Aucun doute pour les représentants du personnel : « Ces chiffres ont servi de justificatifs à la cession des hypermarchés et supermarchés de DCF, trahissant la confiance des salariés. L’issue de la procédure ne sauvegarde pas l’activité puisque le groupe sera en cessation de paiement en 2027 et ne sauvegarde en rien l’emploi. En effet plus de 6 000 emplois au minimum sont menacés dans le groupe sans parler des 16 000 salariés transférés avec les magasins qui n’ont à ce stade aucune garantie de ne pas être licenciés au lendemain des cessions. » Le chiffre de « 6 000 » est avancé en cumulant les 2 000 emplois officiellement rattachés au siège, ceux des 8 entrepôts et de 24 magasins toujours sans solutions. A leurs yeux encore, loin d’avoir sauvé le groupe Casino, « ce plan ouvre la porte au pire qui reste encore à venir ! ». CSCE et intersyndicale le redisent : « ce plan de sauvegarde est contraire à la loi » parce qu’il ne contient « pas de volet social ».

Sans parler des 16 000 salariés transférés avec les magasins qui n’ont à ce stade aucune garantie de ne pas être licenciés au lendemain des cessions.

Arguments à l’appui : aucune indication sur le nombre de licenciements qui seront effectués au sein de l’activité restante de Casino, il ne prévoit pas d’efforts de reclassement, ni sur l’indemnisation des salariés licenciés. En outre, les instances représentatives du personnel n’ont été « ni informées ni consultées sur ces points préalablement au jugement arrêtant le plan. Des délits d’entraves ont été commis ». Ce plan serait aussi « contraire à la loi car il n’assure pas la pérennité et la viabilité du groupe et il n’est pas le projet de plan élaboré en conciliation ». Le CSEC de DCF, pour défendre les 18 000 salariés qu’il représente, a ainsi dénoncé « l’irrégularité de la procédure et la gravité des préjudices en termes sociaux et d’emploi mais n’a pour l’instant pas encore été entendu ».

« Seuls d’autres juges pourront rétablir la légalité de la situation »

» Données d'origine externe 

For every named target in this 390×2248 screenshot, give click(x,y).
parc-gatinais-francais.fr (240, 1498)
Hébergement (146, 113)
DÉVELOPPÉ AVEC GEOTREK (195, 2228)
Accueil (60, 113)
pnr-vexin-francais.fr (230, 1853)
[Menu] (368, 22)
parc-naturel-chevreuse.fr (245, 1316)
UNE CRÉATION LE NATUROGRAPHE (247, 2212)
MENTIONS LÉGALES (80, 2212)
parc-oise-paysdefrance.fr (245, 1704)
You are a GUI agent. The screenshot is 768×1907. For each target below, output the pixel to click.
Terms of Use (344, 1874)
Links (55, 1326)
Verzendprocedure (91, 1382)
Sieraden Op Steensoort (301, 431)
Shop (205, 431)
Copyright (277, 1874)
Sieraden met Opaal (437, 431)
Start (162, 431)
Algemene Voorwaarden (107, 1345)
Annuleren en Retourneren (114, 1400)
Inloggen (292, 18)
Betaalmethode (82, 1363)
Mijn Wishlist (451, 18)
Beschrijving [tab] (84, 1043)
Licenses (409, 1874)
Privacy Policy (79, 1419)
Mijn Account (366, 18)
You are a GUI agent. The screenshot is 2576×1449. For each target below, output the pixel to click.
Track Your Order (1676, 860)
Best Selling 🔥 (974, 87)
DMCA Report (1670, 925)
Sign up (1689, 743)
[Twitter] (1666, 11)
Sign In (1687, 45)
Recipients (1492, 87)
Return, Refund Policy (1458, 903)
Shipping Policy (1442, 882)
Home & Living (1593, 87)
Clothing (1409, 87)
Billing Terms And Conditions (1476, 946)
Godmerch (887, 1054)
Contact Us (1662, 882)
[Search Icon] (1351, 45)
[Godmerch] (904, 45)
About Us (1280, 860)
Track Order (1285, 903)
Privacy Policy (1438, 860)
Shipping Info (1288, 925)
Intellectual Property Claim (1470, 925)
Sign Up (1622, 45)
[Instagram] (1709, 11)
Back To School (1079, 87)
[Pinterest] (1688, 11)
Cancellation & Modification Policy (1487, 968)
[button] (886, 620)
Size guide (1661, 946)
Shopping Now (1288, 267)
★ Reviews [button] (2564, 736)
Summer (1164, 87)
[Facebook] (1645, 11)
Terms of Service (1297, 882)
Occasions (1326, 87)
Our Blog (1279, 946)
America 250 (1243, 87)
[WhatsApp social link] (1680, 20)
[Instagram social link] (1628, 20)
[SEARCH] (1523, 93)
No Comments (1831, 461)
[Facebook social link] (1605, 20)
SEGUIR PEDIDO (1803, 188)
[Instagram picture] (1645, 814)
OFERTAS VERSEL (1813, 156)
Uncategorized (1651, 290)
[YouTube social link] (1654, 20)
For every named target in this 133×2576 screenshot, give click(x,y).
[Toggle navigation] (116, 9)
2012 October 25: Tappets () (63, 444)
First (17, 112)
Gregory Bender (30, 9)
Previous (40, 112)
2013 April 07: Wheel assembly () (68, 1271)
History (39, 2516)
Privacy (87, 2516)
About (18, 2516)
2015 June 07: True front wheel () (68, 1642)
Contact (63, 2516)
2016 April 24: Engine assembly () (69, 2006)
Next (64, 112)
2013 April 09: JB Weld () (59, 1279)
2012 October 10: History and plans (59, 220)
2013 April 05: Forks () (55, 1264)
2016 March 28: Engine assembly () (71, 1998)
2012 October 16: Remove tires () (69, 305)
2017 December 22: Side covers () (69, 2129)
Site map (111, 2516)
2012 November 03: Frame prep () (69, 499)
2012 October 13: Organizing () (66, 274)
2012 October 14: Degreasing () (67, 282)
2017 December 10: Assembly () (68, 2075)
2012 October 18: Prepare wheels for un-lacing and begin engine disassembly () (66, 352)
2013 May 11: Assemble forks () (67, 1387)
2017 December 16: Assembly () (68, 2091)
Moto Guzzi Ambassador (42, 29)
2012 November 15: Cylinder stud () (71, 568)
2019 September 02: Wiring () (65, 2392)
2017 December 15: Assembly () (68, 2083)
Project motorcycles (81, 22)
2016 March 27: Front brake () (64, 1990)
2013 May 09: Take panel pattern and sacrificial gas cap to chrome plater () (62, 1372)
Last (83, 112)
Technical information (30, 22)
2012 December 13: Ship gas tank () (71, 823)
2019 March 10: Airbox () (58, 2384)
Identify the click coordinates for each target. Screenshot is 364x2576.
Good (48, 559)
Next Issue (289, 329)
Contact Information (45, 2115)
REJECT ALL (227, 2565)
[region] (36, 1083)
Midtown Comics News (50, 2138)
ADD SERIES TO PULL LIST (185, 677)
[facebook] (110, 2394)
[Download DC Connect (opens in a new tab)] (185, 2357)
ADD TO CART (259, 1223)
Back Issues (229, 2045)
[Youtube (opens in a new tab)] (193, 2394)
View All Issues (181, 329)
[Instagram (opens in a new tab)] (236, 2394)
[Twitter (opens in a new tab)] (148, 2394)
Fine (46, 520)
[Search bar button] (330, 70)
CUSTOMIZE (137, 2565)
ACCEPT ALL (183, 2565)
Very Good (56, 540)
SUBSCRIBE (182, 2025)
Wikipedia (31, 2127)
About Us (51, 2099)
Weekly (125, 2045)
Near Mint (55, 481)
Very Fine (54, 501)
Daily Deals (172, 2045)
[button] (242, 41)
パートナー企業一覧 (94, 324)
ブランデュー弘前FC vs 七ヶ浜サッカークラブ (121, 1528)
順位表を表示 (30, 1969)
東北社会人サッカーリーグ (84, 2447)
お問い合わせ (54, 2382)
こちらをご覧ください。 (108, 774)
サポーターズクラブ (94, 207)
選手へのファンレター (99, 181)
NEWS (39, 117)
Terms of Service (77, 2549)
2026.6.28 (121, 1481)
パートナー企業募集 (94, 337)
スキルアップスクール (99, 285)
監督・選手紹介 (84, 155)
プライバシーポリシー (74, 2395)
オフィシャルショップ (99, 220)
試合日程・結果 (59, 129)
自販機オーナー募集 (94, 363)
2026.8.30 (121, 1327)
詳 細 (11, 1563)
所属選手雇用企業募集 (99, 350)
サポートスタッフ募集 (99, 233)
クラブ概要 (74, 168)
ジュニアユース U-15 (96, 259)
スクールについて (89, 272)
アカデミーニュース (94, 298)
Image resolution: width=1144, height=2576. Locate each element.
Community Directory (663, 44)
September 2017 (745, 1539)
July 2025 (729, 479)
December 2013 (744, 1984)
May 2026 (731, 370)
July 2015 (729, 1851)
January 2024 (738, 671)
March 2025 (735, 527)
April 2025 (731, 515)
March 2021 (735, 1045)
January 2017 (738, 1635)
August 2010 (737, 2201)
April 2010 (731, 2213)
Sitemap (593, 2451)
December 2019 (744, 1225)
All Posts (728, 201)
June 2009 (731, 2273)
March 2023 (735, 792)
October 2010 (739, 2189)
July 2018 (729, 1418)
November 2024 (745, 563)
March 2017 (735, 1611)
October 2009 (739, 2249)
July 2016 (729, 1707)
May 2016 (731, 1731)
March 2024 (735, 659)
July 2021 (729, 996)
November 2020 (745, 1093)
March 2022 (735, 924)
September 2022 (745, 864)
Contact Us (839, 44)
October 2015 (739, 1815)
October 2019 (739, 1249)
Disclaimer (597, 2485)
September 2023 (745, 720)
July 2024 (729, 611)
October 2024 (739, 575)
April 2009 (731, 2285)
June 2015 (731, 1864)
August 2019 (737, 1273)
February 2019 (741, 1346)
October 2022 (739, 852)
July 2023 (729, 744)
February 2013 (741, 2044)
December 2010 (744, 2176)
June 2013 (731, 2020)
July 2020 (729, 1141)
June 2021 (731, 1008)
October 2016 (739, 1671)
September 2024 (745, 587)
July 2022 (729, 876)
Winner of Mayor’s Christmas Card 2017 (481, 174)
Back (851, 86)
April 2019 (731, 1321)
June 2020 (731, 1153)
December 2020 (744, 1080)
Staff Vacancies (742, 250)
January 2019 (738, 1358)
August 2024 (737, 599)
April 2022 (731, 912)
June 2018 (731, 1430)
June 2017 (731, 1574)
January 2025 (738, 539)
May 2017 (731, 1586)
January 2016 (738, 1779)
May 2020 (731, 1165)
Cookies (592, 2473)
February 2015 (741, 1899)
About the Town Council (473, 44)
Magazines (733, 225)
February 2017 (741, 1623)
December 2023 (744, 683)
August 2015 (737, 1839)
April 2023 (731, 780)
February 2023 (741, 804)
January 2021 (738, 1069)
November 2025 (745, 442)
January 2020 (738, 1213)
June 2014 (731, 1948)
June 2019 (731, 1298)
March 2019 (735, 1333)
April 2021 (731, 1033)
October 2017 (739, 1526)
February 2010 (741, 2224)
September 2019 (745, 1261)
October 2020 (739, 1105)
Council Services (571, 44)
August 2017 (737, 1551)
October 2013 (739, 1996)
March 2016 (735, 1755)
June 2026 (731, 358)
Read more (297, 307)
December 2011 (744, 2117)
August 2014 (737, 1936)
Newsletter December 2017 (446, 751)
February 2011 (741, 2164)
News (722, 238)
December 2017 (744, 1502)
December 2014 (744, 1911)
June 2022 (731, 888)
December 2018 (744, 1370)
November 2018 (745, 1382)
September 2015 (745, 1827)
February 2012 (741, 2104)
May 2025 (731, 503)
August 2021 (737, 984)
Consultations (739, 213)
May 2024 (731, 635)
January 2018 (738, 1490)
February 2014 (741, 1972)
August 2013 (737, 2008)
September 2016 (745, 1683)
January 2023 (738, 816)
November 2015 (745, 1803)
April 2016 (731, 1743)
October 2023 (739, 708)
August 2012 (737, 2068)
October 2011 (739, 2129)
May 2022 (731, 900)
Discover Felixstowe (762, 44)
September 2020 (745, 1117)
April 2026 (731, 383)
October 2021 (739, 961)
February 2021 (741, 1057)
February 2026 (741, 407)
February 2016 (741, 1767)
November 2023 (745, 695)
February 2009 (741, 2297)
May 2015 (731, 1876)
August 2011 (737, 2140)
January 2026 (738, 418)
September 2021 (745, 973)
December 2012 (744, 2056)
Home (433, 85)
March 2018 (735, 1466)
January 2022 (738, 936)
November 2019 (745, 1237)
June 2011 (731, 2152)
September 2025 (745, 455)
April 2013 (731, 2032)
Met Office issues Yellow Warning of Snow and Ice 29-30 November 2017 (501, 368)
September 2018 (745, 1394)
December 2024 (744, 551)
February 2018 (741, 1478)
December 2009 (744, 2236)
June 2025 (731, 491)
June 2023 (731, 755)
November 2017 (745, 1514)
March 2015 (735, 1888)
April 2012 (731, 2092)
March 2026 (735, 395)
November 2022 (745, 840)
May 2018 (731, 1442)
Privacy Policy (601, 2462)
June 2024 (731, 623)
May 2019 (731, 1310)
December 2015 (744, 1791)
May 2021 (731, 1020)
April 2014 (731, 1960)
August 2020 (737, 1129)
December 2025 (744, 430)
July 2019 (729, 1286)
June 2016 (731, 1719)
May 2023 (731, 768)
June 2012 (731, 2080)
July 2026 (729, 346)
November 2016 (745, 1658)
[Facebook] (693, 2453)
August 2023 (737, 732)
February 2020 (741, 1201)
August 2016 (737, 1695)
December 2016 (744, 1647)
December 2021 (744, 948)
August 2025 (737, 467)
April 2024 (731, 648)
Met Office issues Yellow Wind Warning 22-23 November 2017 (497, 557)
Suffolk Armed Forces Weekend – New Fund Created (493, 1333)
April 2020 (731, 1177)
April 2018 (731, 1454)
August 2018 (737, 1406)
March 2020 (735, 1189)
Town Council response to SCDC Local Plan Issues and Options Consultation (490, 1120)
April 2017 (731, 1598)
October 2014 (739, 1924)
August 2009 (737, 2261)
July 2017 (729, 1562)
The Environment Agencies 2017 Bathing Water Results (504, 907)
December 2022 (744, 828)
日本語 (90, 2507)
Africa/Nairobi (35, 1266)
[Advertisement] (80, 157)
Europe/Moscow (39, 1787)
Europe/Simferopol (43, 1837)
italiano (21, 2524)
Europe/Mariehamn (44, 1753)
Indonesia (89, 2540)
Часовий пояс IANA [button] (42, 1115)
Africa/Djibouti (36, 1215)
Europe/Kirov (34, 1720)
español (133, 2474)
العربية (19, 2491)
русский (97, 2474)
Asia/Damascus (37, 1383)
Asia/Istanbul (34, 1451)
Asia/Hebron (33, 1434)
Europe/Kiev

Enfin, le groupe Casino et le Consortium se sont engagés à « ce qu’une indemnité supérieure à celles actuellement en vigueur soit versée aux salariés licenciés. Elle n’est cependant pas quantifiée dans le jugement ».  Les représentants du personnel en déduisent que « seuls d’autres juges pourront rétablir la légalité de la situation. Contrairement à ce que prétend la direction pour faire peur aux salariés et les culpabiliser, cet appel et le rejet du plan n’impliqueront pas nécessairement une liquidation judiciaire. C’est la direction, soutenue par MM. Kretinsky et Ladreit de Lacharrière du Consortium, qui est responsable de la situation actuelle. Il revient à la direction et au Consortium de se comporter d’une manière responsable et de mettre en œuvre une réorganisation qui assure la pérennité de l’activité et le maintien de l’emploi, au lieu d’une restructuration financière partielle générant une cessation des paiements en 2027 sans protéger l’emploi ».

Contacté par If, le groupe Casino ne fait pas de commentaire sur cet appel. A noter que le Procureur de la République a encore jusqu’à jeudi, dix jours après la décision initiale du tribunal pour faire appel. Appel, lui suspensif donc.